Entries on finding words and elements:
+++

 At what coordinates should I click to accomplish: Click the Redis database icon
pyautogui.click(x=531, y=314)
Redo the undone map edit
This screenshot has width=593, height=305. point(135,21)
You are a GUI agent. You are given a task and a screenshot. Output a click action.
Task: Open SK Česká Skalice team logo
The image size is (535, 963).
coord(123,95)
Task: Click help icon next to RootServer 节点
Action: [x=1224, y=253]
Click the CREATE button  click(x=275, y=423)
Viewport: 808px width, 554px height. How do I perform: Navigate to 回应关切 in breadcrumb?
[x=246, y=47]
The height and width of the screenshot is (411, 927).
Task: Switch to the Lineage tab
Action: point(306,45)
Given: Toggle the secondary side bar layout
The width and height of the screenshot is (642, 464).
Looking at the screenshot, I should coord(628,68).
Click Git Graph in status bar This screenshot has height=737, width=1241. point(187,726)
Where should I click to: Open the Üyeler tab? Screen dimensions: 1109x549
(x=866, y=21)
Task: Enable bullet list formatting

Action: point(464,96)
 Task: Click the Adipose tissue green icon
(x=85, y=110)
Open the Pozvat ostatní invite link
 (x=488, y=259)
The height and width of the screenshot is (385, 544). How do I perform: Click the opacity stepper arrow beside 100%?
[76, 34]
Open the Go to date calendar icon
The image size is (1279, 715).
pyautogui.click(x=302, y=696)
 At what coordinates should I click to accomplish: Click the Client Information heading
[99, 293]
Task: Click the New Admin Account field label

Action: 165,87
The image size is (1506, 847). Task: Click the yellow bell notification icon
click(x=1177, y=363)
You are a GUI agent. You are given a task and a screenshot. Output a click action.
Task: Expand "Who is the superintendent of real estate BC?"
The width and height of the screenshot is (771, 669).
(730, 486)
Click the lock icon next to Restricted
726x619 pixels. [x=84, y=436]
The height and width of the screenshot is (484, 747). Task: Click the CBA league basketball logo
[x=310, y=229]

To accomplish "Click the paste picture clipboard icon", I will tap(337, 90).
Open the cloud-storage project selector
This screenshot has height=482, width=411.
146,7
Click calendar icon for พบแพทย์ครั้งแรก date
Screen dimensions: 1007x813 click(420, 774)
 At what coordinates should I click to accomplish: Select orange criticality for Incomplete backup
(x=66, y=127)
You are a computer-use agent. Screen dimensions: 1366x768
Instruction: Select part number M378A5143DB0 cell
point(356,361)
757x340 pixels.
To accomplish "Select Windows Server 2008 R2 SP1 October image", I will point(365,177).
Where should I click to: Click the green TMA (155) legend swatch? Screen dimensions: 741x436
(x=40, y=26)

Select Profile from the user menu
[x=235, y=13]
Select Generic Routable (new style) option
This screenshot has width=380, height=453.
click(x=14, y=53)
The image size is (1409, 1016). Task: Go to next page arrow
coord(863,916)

+++

■ **WHAT YOU WILL DO**: Update the entries above by changing every "GUI agent" to "screen agent". Keep everything else the same.

■ **SOLUTION FOR THIS EXERCISE**:
 At what coordinates should I click to accomplish: Click the Redis database icon
pyautogui.click(x=531, y=314)
Redo the undone map edit
This screenshot has width=593, height=305. point(135,21)
You are a screen agent. You are given a task and a screenshot. Output a click action.
Task: Open SK Česká Skalice team logo
The image size is (535, 963).
coord(123,95)
Task: Click help icon next to RootServer 节点
Action: [x=1224, y=253]
Click the CREATE button  click(x=275, y=423)
Viewport: 808px width, 554px height. How do I perform: Navigate to 回应关切 in breadcrumb?
[x=246, y=47]
The height and width of the screenshot is (411, 927).
Task: Switch to the Lineage tab
Action: point(306,45)
Given: Toggle the secondary side bar layout
The width and height of the screenshot is (642, 464).
Looking at the screenshot, I should coord(628,68).
Click Git Graph in status bar This screenshot has height=737, width=1241. point(187,726)
Where should I click to: Open the Üyeler tab? Screen dimensions: 1109x549
(x=866, y=21)
Task: Enable bullet list formatting

Action: point(464,96)
 Task: Click the Adipose tissue green icon
(x=85, y=110)
Open the Pozvat ostatní invite link
 (x=488, y=259)
The height and width of the screenshot is (385, 544). How do I perform: Click the opacity stepper arrow beside 100%?
[76, 34]
Open the Go to date calendar icon
The image size is (1279, 715).
pyautogui.click(x=302, y=696)
 At what coordinates should I click to accomplish: Click the Client Information heading
[99, 293]
Task: Click the New Admin Account field label

Action: 165,87
The image size is (1506, 847). Task: Click the yellow bell notification icon
click(x=1177, y=363)
You are a screen agent. You are given a task and a screenshot. Output a click action.
Task: Expand "Who is the superintendent of real estate BC?"
The width and height of the screenshot is (771, 669).
(730, 486)
Click the lock icon next to Restricted
726x619 pixels. [x=84, y=436]
The height and width of the screenshot is (484, 747). Task: Click the CBA league basketball logo
[x=310, y=229]

To accomplish "Click the paste picture clipboard icon", I will tap(337, 90).
Open the cloud-storage project selector
This screenshot has height=482, width=411.
146,7
Click calendar icon for พบแพทย์ครั้งแรก date
Screen dimensions: 1007x813 click(420, 774)
 At what coordinates should I click to accomplish: Select orange criticality for Incomplete backup
(x=66, y=127)
You are a computer-use agent. Screen dimensions: 1366x768
Instruction: Select part number M378A5143DB0 cell
point(356,361)
757x340 pixels.
To accomplish "Select Windows Server 2008 R2 SP1 October image", I will point(365,177).
Where should I click to: Click the green TMA (155) legend swatch? Screen dimensions: 741x436
(x=40, y=26)

Select Profile from the user menu
[x=235, y=13]
Select Generic Routable (new style) option
This screenshot has width=380, height=453.
click(x=14, y=53)
The image size is (1409, 1016). Task: Go to next page arrow
coord(863,916)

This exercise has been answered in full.